I discussed before how, if one wanted to meaningfully upscale images, one would need the computer to be an artist, inserting whole new details in order to truly create new pixels.
It now appears that Google has done just that: their Google Brain project upscales an 8 x 8 image 400% to create a 32 x 32 image with creatively added details. It uses a machine learning system to estimate what types of facial features, for example, to draw based on a low-resolution image that is assumed to be a face.
The system is in its early days, so the results are not quite yet ready for prime time, but the provided examples do a good job of demonstrating what the system will become. This is the kind of research that, on top of RAISR (mentioned in a recent post), really shuts the door on everyone else. Google is simply blowing right by its competitors.

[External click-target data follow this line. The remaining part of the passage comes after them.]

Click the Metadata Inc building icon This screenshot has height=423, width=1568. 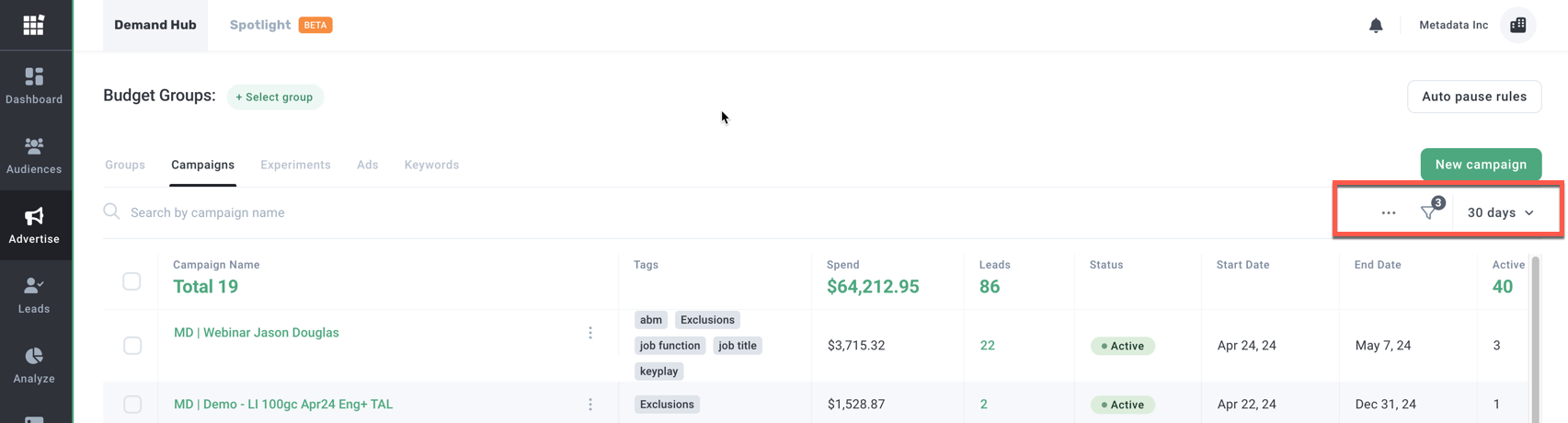[x=1518, y=25]
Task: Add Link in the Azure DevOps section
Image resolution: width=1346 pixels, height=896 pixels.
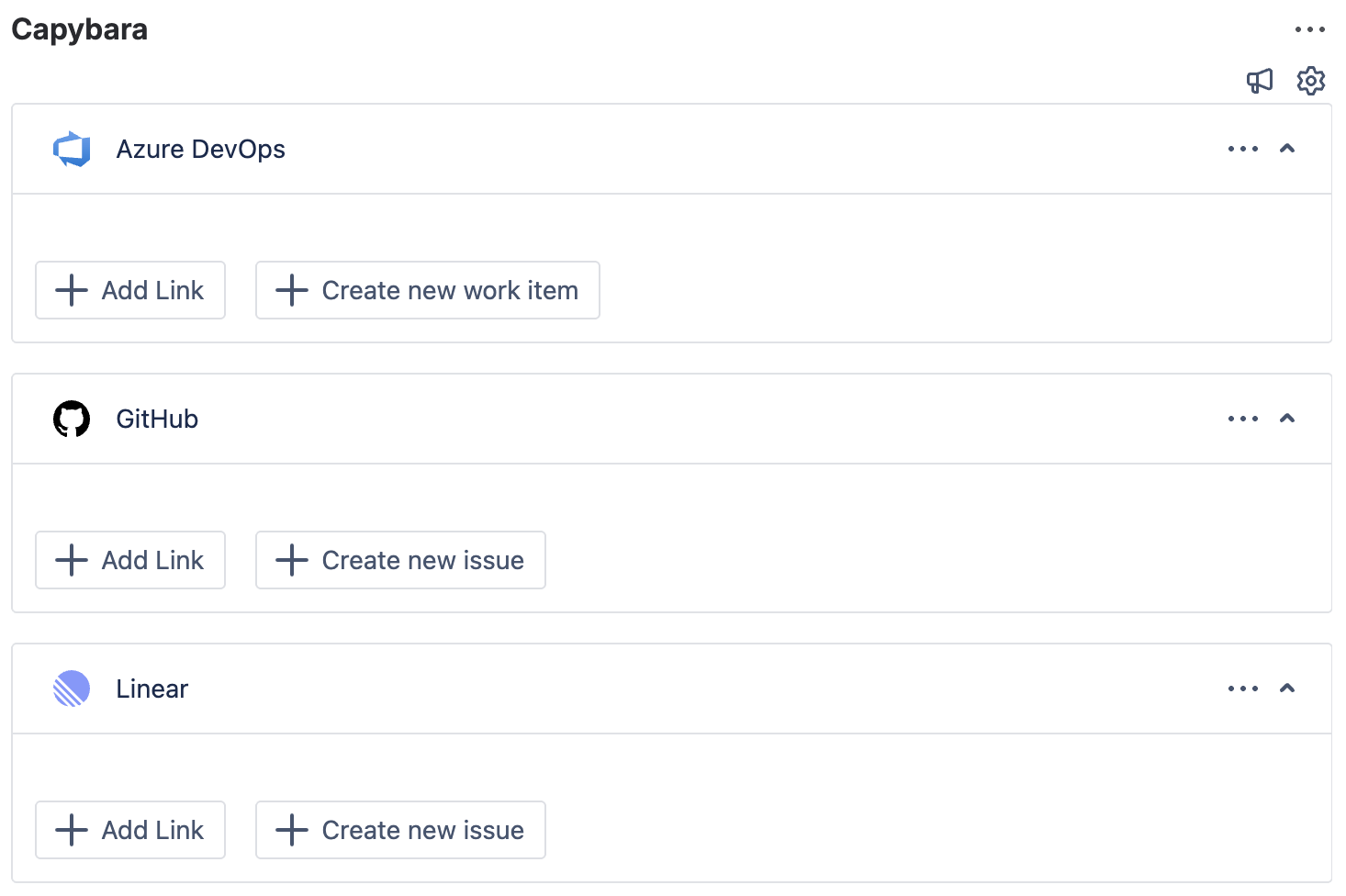Action: click(x=130, y=290)
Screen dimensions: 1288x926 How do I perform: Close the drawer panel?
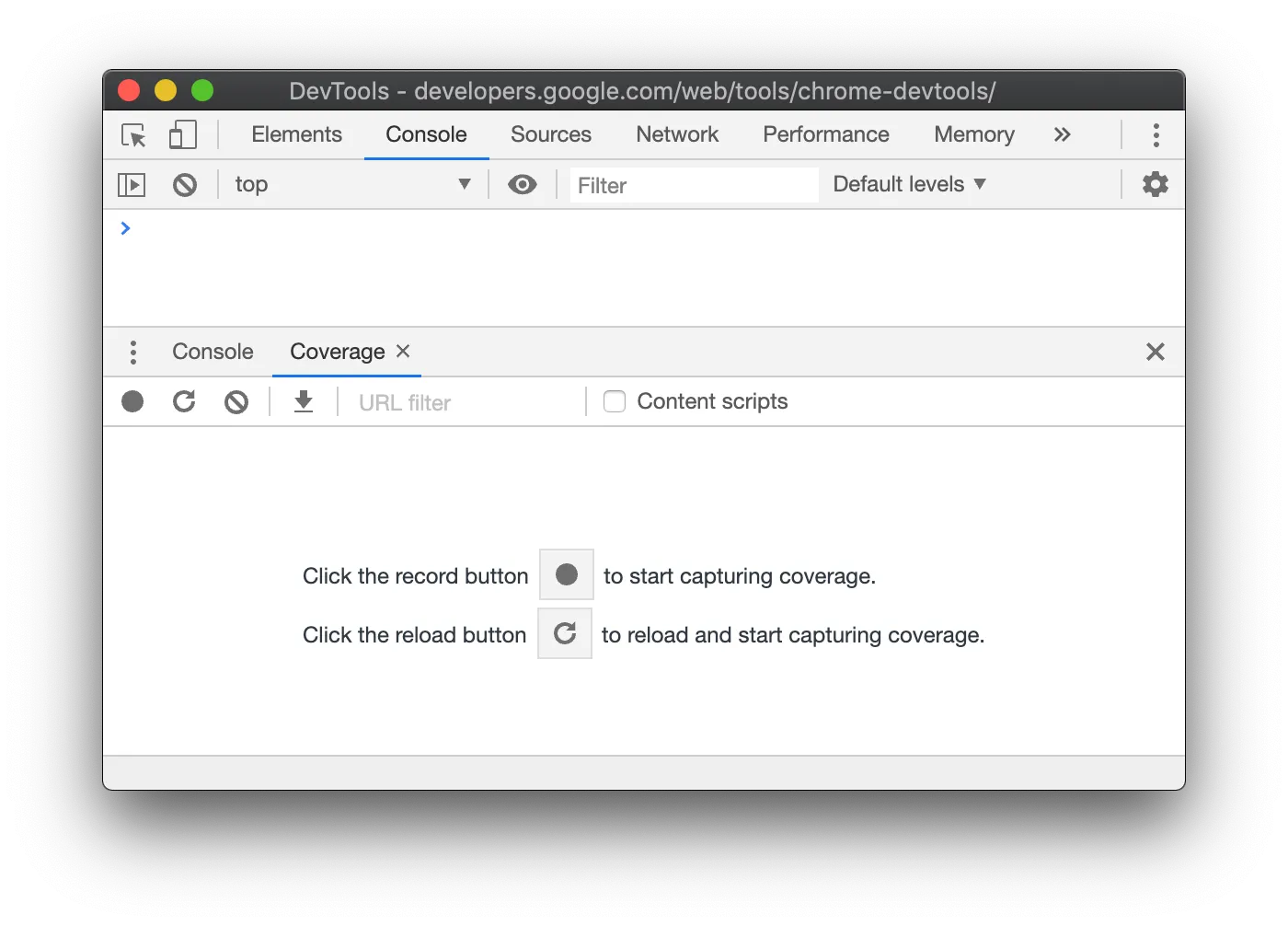click(x=1156, y=352)
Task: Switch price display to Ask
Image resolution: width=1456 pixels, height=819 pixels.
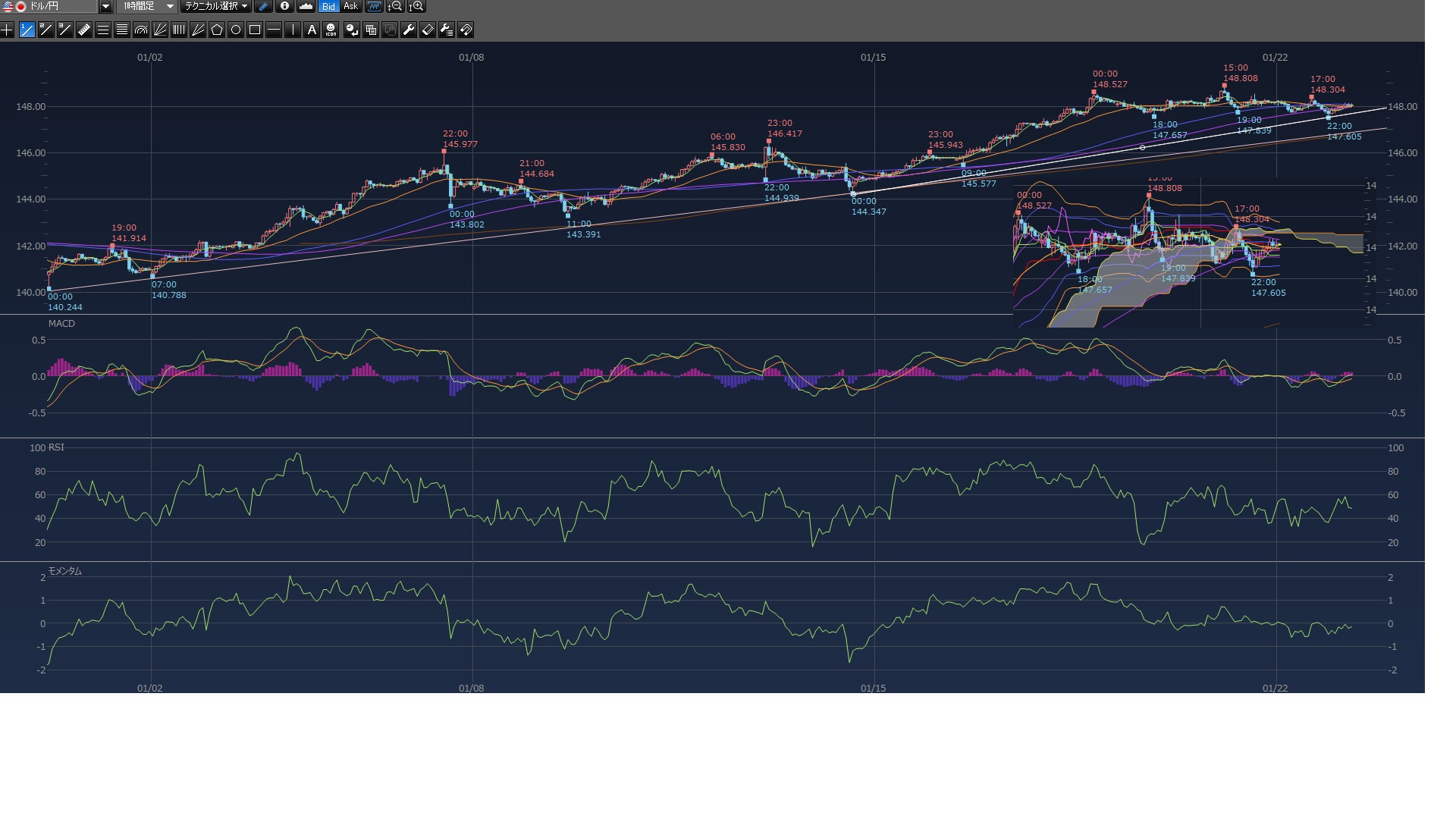Action: pos(350,7)
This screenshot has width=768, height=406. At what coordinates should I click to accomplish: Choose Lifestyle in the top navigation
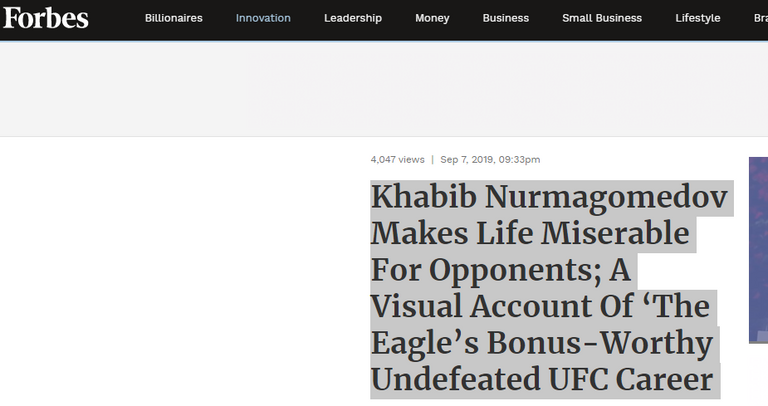point(697,18)
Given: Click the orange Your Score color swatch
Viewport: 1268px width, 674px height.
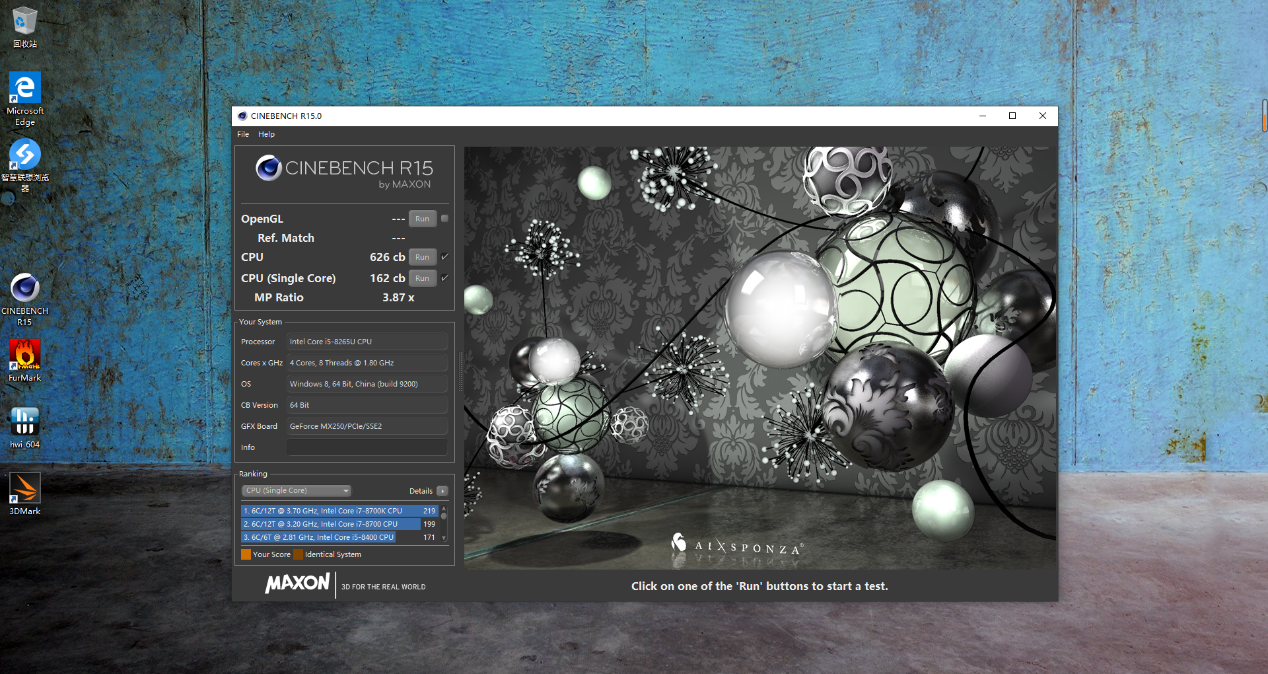Looking at the screenshot, I should 246,554.
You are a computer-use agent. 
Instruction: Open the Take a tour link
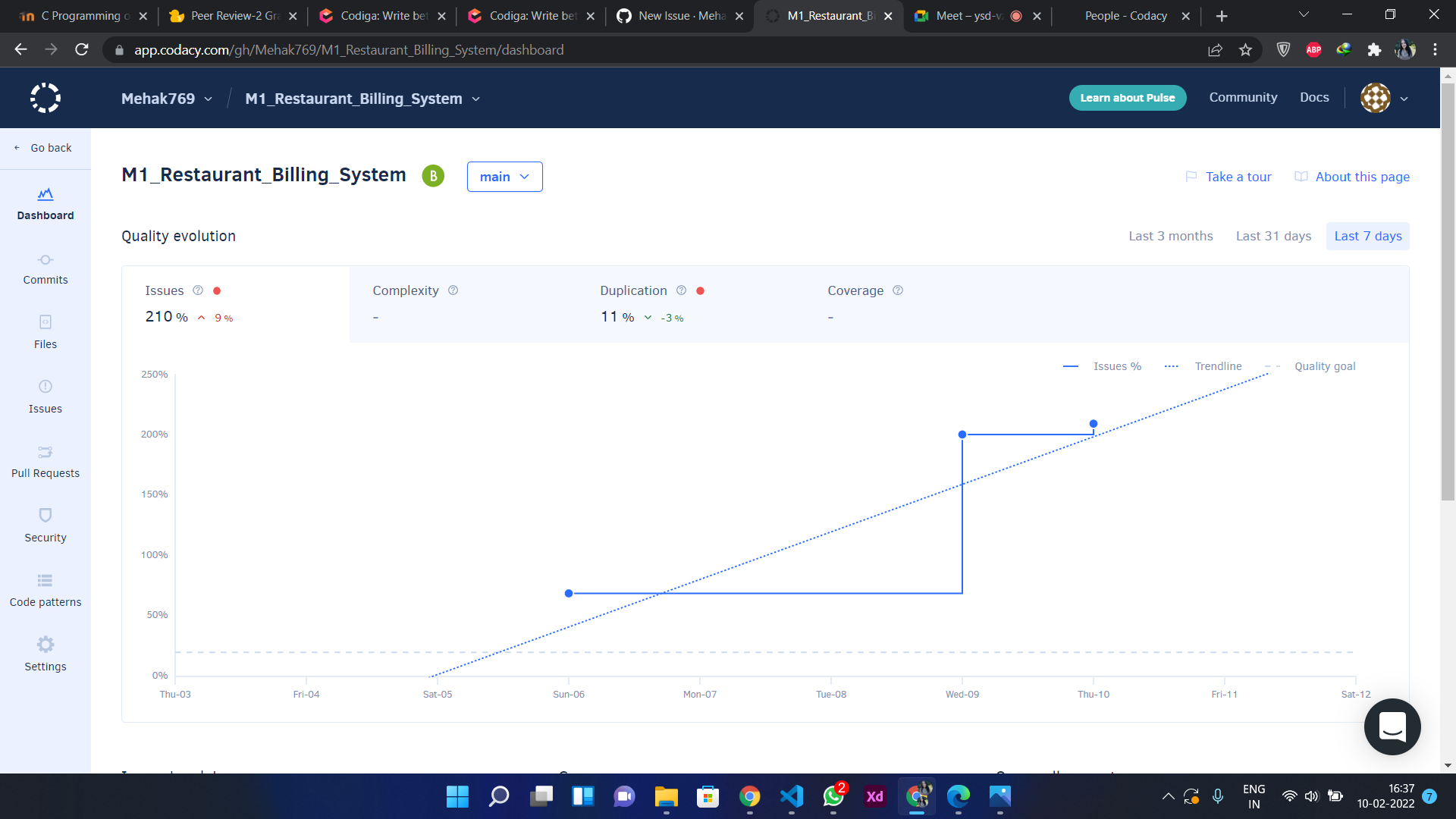tap(1238, 176)
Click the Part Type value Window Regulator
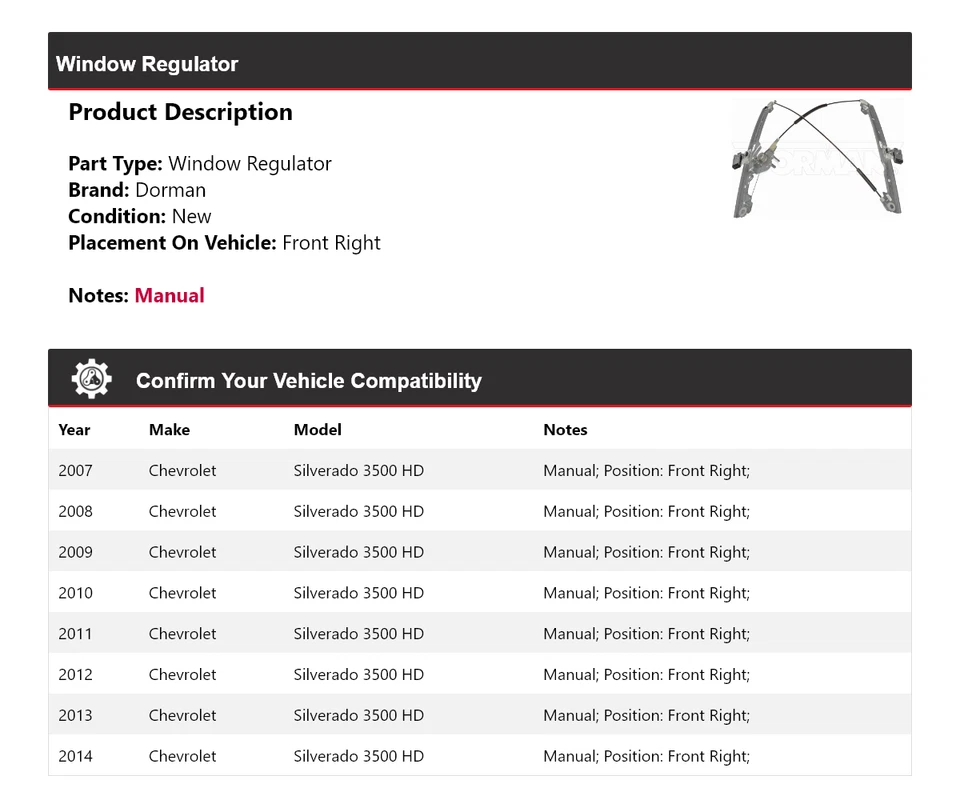Screen dimensions: 960x808 249,163
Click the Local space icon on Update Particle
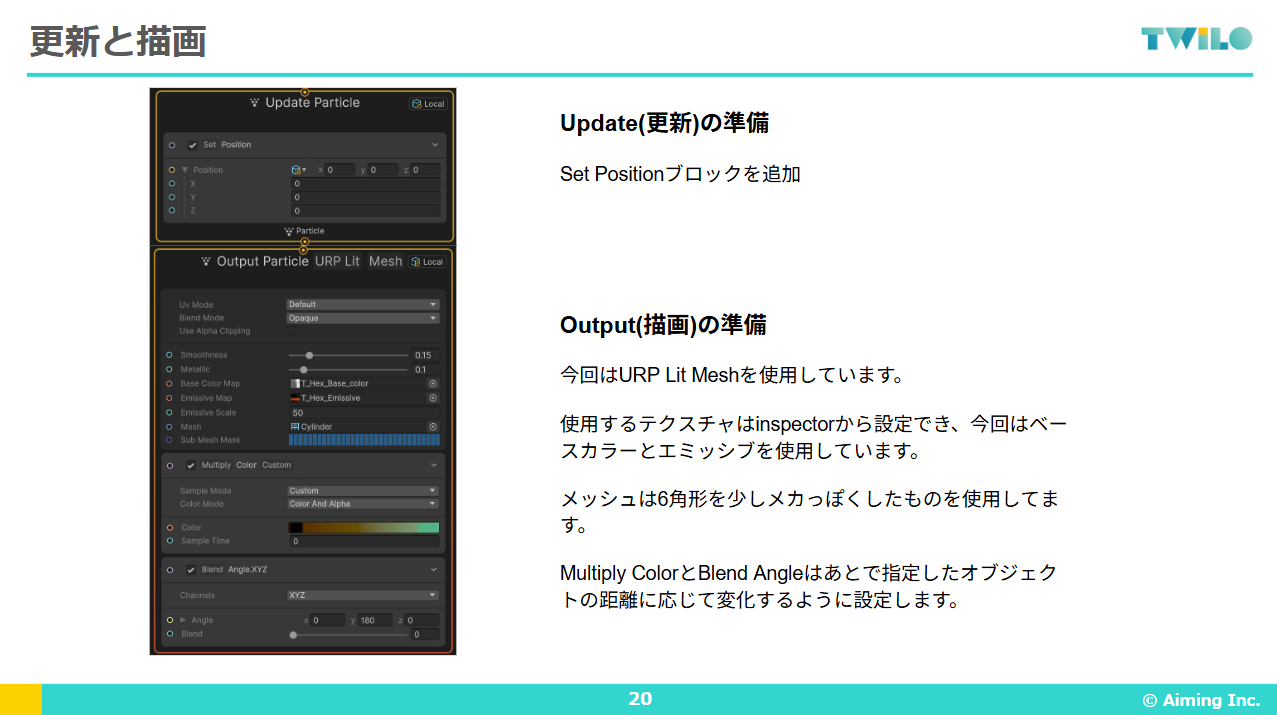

I can even tell you what Google is going to develop next, and it will be amazing. I can do this not because I know anyone at Google, but because it is the obvious next step. Ready?
People have immediately pointed out — as I have done with fractals — that this new upscaler is not suitable for law enforcement because new pixels are dreamed up and therefore cannot implicate a particular person with certainty. They are correct, but this can be overcome.
A single frame of a surveillance video providing a low-resolution image of a person’s face is not enough, but if one takes several frames, then the information to reconstruct the face is available. Methods like SuperRes use optical flow but the pixel data must not move much from one frame to the next. What Google Brain can do, however, is use multiple frames to provide error correction even if the pixels have moved considerably. All the user needs to do is to tell the system how the person is oriented in each frame. The system makes an initial estimate, then sees if its guesses can be used on subsequent frames, and when those do not work, it revises prior estimates until its guess works for all the given frames. The basic idea is that, while many high-resolution images can be downsampled to produce one low-resolution image and thus produce an ambigious solution, only a far fewer set of high-resolution images can match a similarly numbered set of low-resolution images. The more frames, the better. One may not even require frames from the same video.
Needless to say, law enforcement will be interested, but Google has that market wrapped up. Competitors need not apply.